### Objetivo declarado 1
Nas linhas, e não na mensagem do fórum, reescreve o trecho que começa no início das linhas e termina na linha que contém "click(509, 380)", inclusive, trocando "screenshot" por "capture" e mantendo tudo o resto igual. Omite as imagens na resposta.

### Excerto do documento
---
# ÁREA DE LAZER > Mergulho >  Alteração do Plano de Conferências durante a Nauticampo (Fórum de Mergulho)

## Pedro Nuno Ferreira

:Olá: Boa tarde a todos
Recebi do "Bilhas" a seguinte informação por e-mail, que aqui divulgo a todos os interessados.

Atenciosamente 
Pedro Nuno

*Alteração do Plano de Conferencias durante a Nauticampo ( Fórum de Mergulho )* 

"webmaster@forum-mergulho.com"




Zanclus,


Por motivos alheios à nossa vontade foram canceladas algumas conferências.
No entanto gostariamos de contar com a vossa presença, uma vez que as abaixo indicadas se mantêm.
---
### Objetivo declarado 2
Traduz para inglês esta frase da mensagem do fórum: "Por motivos alheios à nossa vontade foram canceladas algumas conferências."
---
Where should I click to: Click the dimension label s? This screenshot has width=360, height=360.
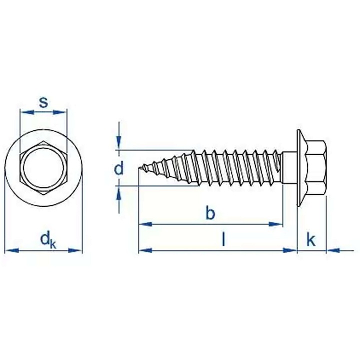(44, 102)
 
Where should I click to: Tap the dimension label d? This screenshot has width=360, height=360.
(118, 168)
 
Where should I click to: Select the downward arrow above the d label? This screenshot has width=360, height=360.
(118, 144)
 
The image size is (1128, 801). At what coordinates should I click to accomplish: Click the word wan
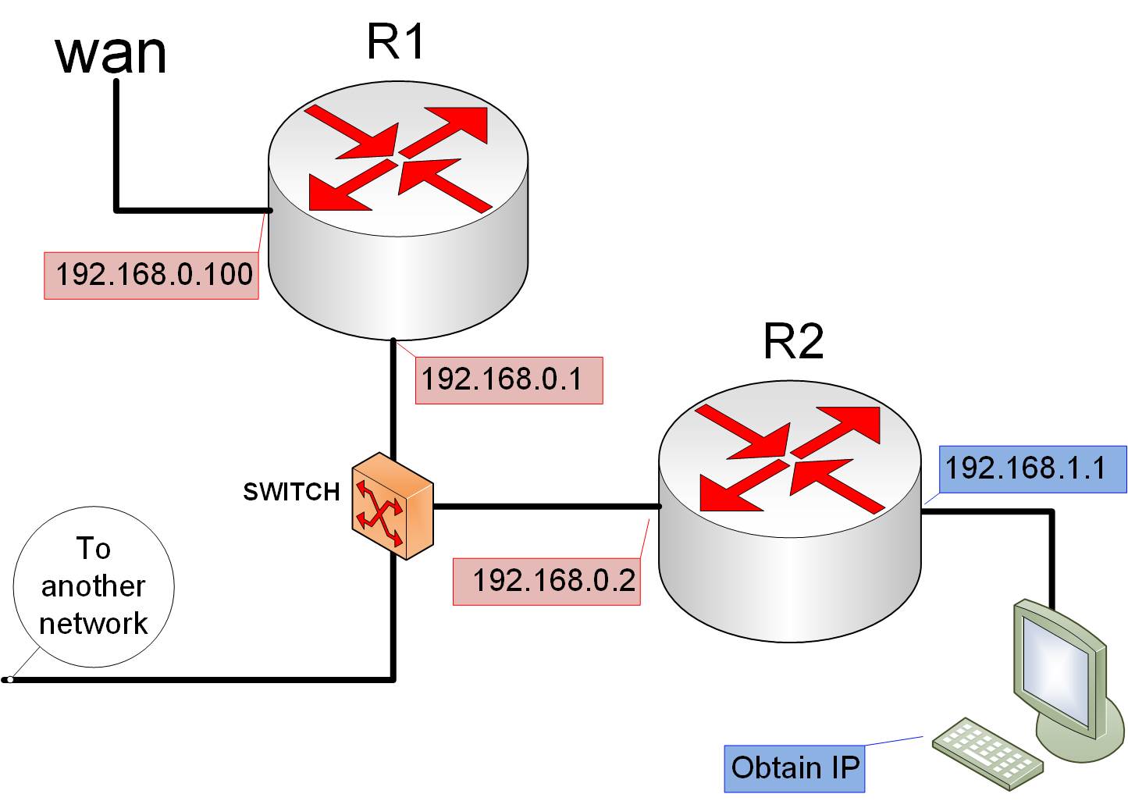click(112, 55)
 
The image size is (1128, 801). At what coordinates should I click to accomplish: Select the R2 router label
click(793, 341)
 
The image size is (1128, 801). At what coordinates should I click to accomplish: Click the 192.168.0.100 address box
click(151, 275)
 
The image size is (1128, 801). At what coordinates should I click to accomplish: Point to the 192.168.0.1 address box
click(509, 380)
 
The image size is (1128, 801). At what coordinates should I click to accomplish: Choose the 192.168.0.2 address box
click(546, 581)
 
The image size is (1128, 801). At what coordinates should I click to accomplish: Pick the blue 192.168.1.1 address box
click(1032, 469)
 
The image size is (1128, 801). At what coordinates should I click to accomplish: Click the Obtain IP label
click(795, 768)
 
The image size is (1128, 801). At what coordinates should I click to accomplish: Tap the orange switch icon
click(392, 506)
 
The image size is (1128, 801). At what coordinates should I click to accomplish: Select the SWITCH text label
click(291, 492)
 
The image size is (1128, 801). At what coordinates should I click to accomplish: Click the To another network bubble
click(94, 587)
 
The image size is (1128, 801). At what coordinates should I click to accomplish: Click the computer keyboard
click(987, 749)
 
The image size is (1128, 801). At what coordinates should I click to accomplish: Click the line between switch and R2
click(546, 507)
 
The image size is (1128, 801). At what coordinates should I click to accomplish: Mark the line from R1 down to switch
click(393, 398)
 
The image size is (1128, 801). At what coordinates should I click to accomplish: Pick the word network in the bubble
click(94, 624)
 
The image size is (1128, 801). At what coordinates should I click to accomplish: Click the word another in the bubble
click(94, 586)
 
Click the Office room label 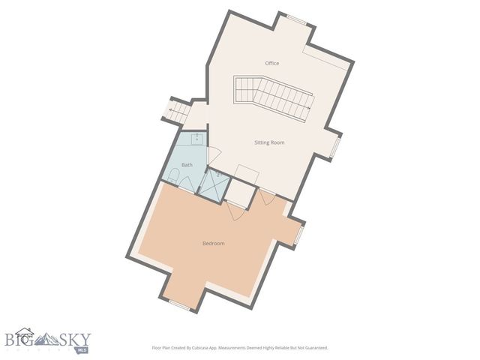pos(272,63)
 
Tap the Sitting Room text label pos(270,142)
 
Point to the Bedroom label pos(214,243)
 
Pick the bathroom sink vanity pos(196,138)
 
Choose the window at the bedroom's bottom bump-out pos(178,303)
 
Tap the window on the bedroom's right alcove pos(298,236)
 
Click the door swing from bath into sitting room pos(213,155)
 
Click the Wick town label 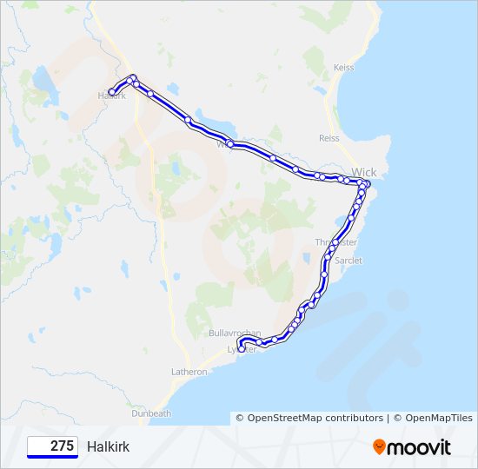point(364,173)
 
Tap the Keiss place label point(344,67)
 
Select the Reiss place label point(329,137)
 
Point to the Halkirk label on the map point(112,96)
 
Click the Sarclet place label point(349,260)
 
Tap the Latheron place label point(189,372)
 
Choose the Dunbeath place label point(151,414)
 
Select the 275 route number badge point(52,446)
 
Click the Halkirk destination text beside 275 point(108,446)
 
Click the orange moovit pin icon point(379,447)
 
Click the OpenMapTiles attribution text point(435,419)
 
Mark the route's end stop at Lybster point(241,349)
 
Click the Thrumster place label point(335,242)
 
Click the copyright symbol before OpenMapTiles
---
### Resolução da tarefa 1
Where should I click to: Click the dimension label s? This capture has width=360, height=360.
(44, 102)
 
Where should I click to: Tap the dimension label d? This capture has width=360, height=360.
(118, 168)
 
Where should I click to: Select the downward arrow above the d label? This capture has width=360, height=360.
(118, 144)
 
The image size is (1128, 801). At what coordinates should I click to accomplish: Click the word wan
click(112, 55)
 
The image size is (1128, 801). At what coordinates should I click to accomplish: Select the R2 router label
click(793, 341)
 
The image size is (1128, 801). At what coordinates should I click to accomplish: Click the 192.168.0.100 address box
click(151, 275)
 
The image size is (1128, 801). At what coordinates should I click to accomplish: Point to the 192.168.0.1 address box
click(509, 380)

### Resolução da tarefa 2
For reasons beyond our control, some conferences have been canceled.